Des suivis de la maturité pour mieux vivifier

2 octobre 2014

La juste appréciation de la qualité des raisins au moment de la récolte est fondamentale pour aborder les vinifications et adapter les pratiques aux spécificités de chaque millésime.

Le climat des mois d’août et de septembre interfère directement sur le déroulement de la phase de maturation. Le contenu des baies change complètement en quelques semaines, passant d’un état physiologique proche de celui des feuilles à un fruit de nature riche et équilibrée (en azote, en sucres, en acidité, en arômes, en saveurs, en polyphénols…). La mise en œuvre d’un suivi de maturité est le seul moyen d’apprécier par anticipation le contenu des baies avant de les récolter. C’est un travail important, demandant de la rigueur et de l’organisation, qui permet de suivre l’évolution de la maturation au niveau des différents îlots de terroir des propriétés et de déclencher la récolte au moment le plus opportun.

La première partie du cycle végétatif 2014 s’est déroulée dans de bonnes conditions avec notamment un climat ensoleillé et chaud durant la phase de floraison. Le millésime se présentait bien car, malgré un potentiel de grappes globalement assez moyen, la floraison a permis de conserver une grande partie des baies. Le mois de juillet assez pluvieux et moyennement chaud a retardé l’évolution des jeunes grappes qui ont mis du temps à atteindre le stade de la fermeture. La situation en cette fin de mois n’était pas inquiétante compte tenu d’un niveau d’avancement du cycle encore assez précoce. En août, les pluviométries abondantes et les niveaux de températures bas pour la saison ont perturbé le déroulement de la véraison qui a été longue. Durant l’été 2014, les vignes n’ont jamais souffert de stress hydrique et, au contraire, l’abondance des pluies a favorisé la croissance végétative et le développement des attaques de mildiou tardives. Fin août, l’état foliaire de certaines parcelles était dégradé et la structure des grappes bien pleines (avec des baies serrées) révélait quelques foyers de botrytis. L’autre fait marquant de ce millésime à la fin du mois d’août était la forte disparité de l’état de maturité des raisins d’une parcelle à l’autre. Les effets charges de grappes, pratiques culturales, exposition, nature du sol et du sous-sol ont eu une incidence sur le déroulement de la première phase de maturation très hétérogène. Le retour d’un ensoleillement très estival durant la première décade de septembre a fait beaucoup de bien à tous les cépages les plus précoces comme les plus tardifs. Le climat des trois dernières semaines de septembre va jouer un rôle majeur sur la structure qualitative des raisins. La belle période de beau temps a boosté le processus de maturation qui s’annonce malgré tout assez hétérogène dans la plupart des propriétés. Les deux principaux sujets de préoccupation de ce millésime seront l’évolution des foyers de botrytis latents et l’aptitude des parcelles touchées par le mildiou à pouvoir mûrir les raisins. La mise en œuvre de suivis de maturation s’annonce en 2014 particulièrement intéressante pour cueillir les raisins au meilleur moment.

Entrées sur les coordonnées cibles
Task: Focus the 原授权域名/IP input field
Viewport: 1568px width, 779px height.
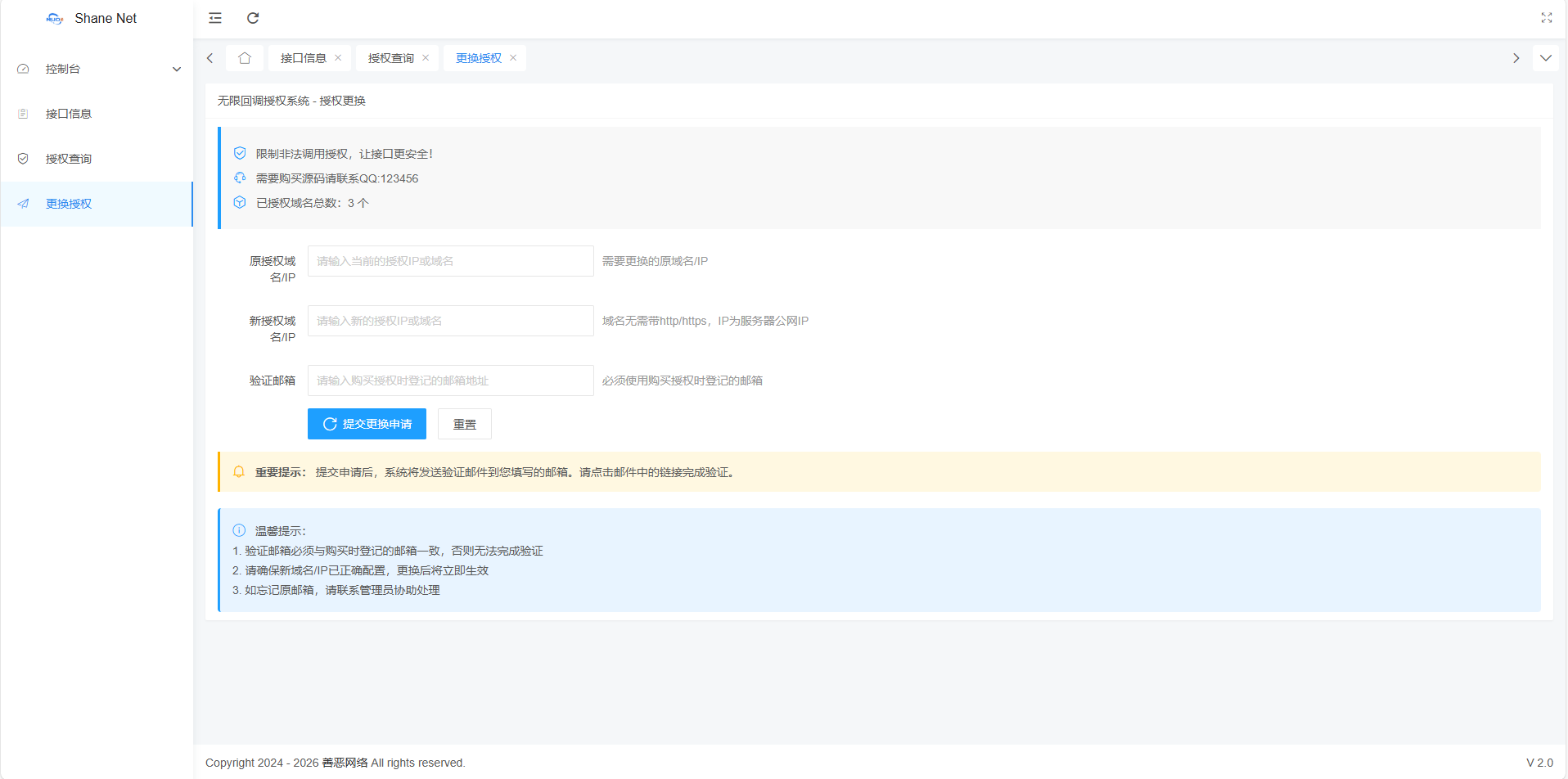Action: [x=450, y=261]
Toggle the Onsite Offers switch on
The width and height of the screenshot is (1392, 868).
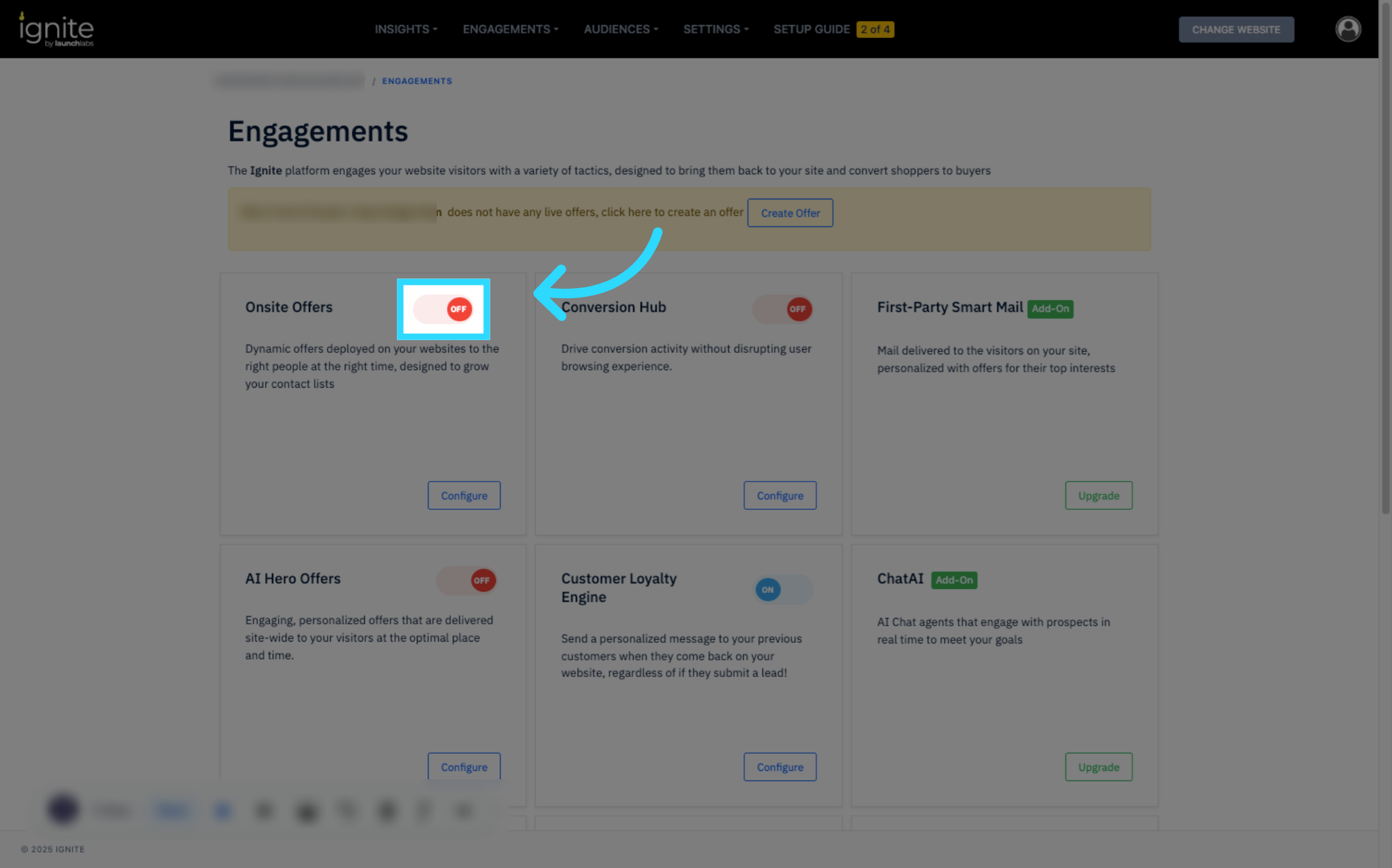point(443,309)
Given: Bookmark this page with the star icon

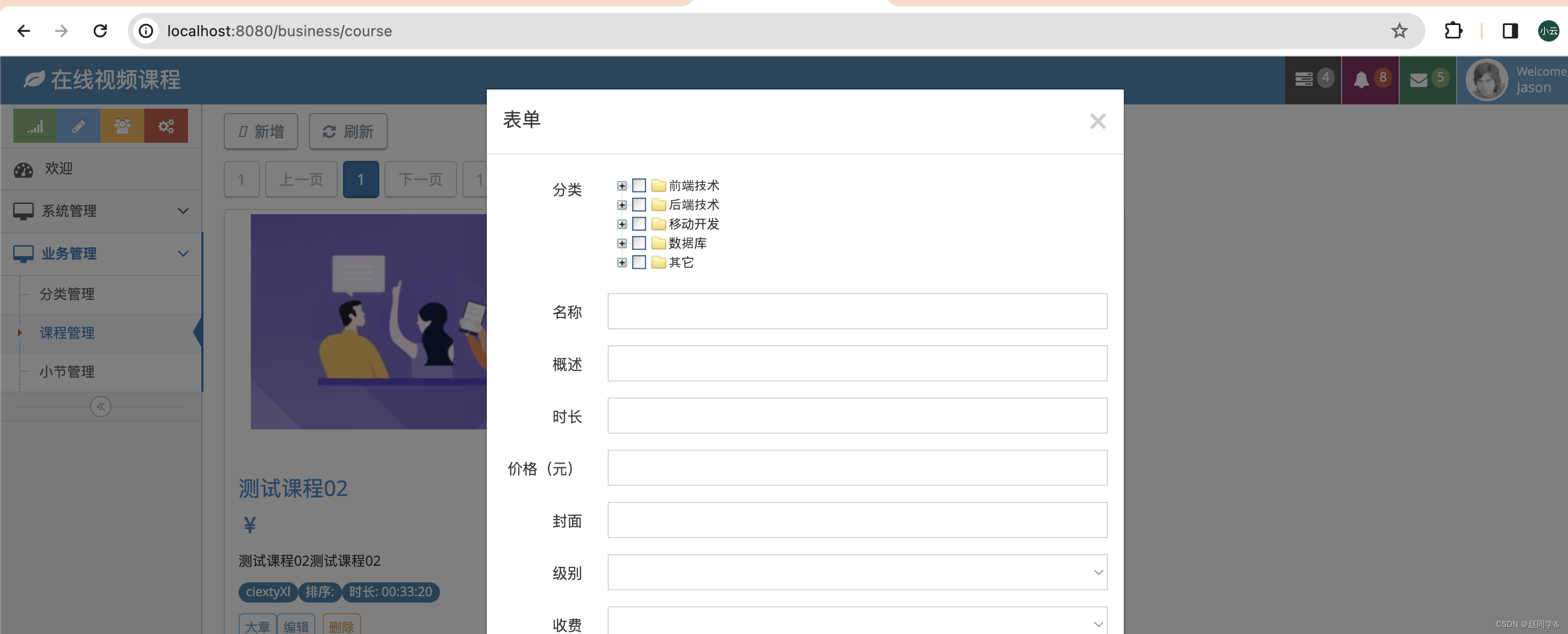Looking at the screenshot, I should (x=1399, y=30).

==

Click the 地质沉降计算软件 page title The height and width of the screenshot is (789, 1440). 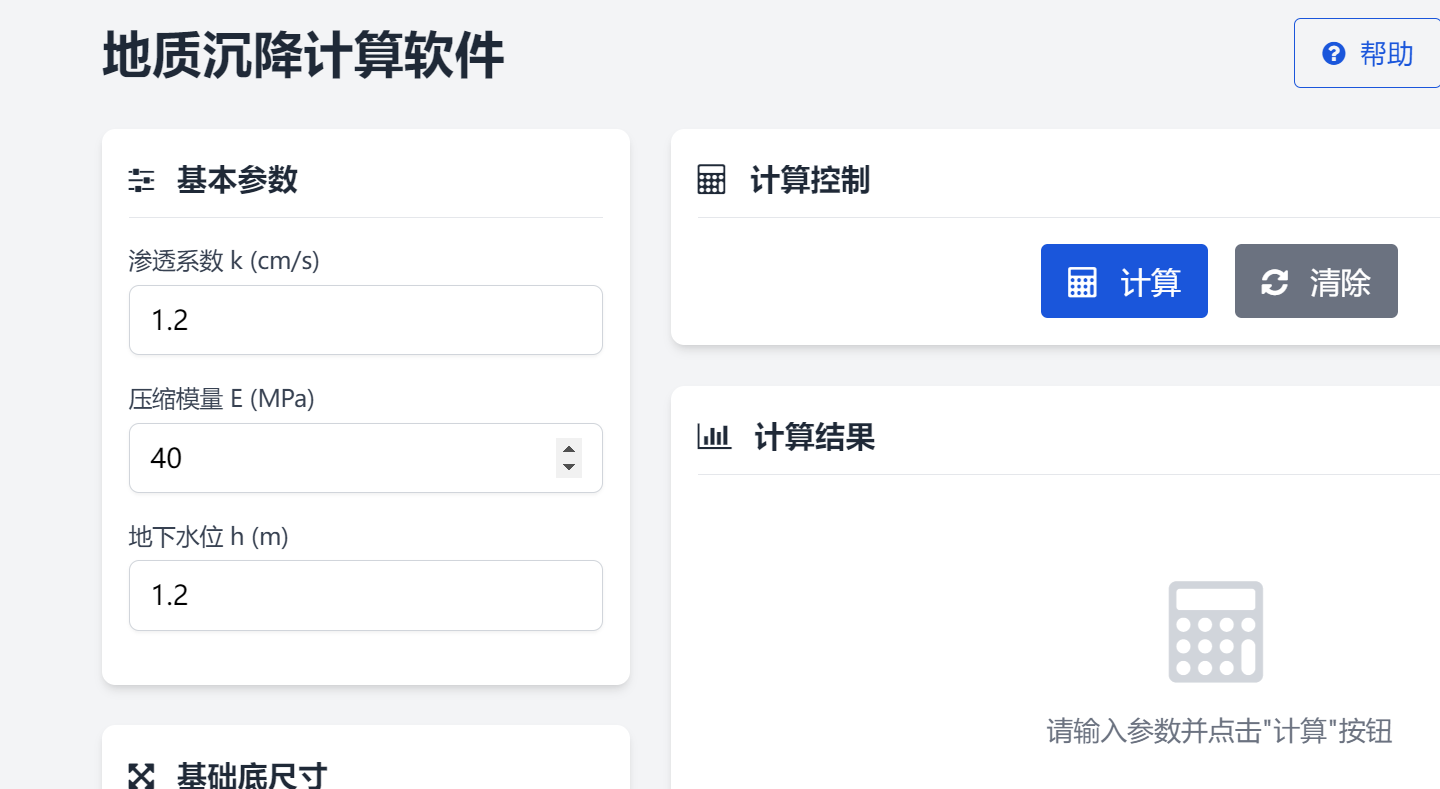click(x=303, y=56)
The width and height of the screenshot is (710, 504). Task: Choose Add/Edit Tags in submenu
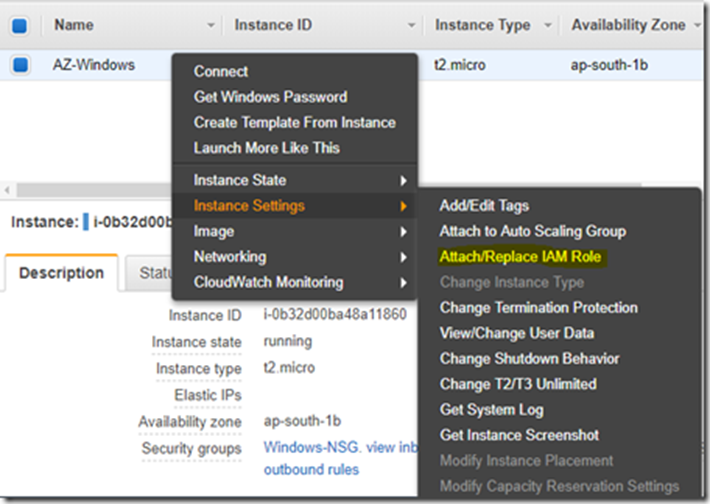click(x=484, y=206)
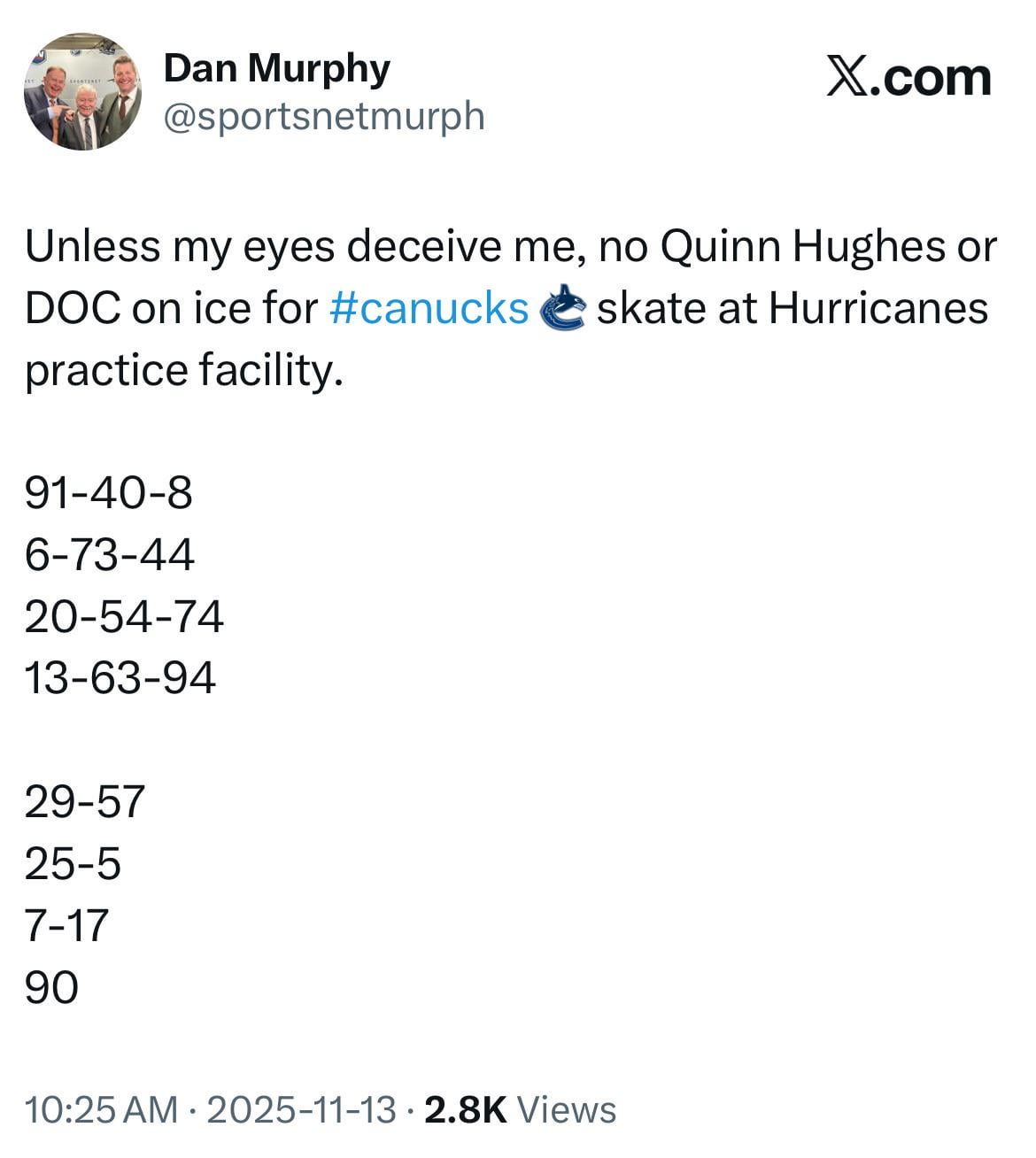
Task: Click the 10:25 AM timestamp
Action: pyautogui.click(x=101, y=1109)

À FAIRE
Reproduisez le passage du texte sur le suivi de la maturité en commençant à « La juste appréciation » et en finissant à « de chaque millésime. ».

SOLUTION CI-DESSOUS
La juste appréciation de la qualité des raisins au moment de la récolte est fondamentale pour aborder les vinifications et adapter les pratiques aux spécificités de chaque millésime.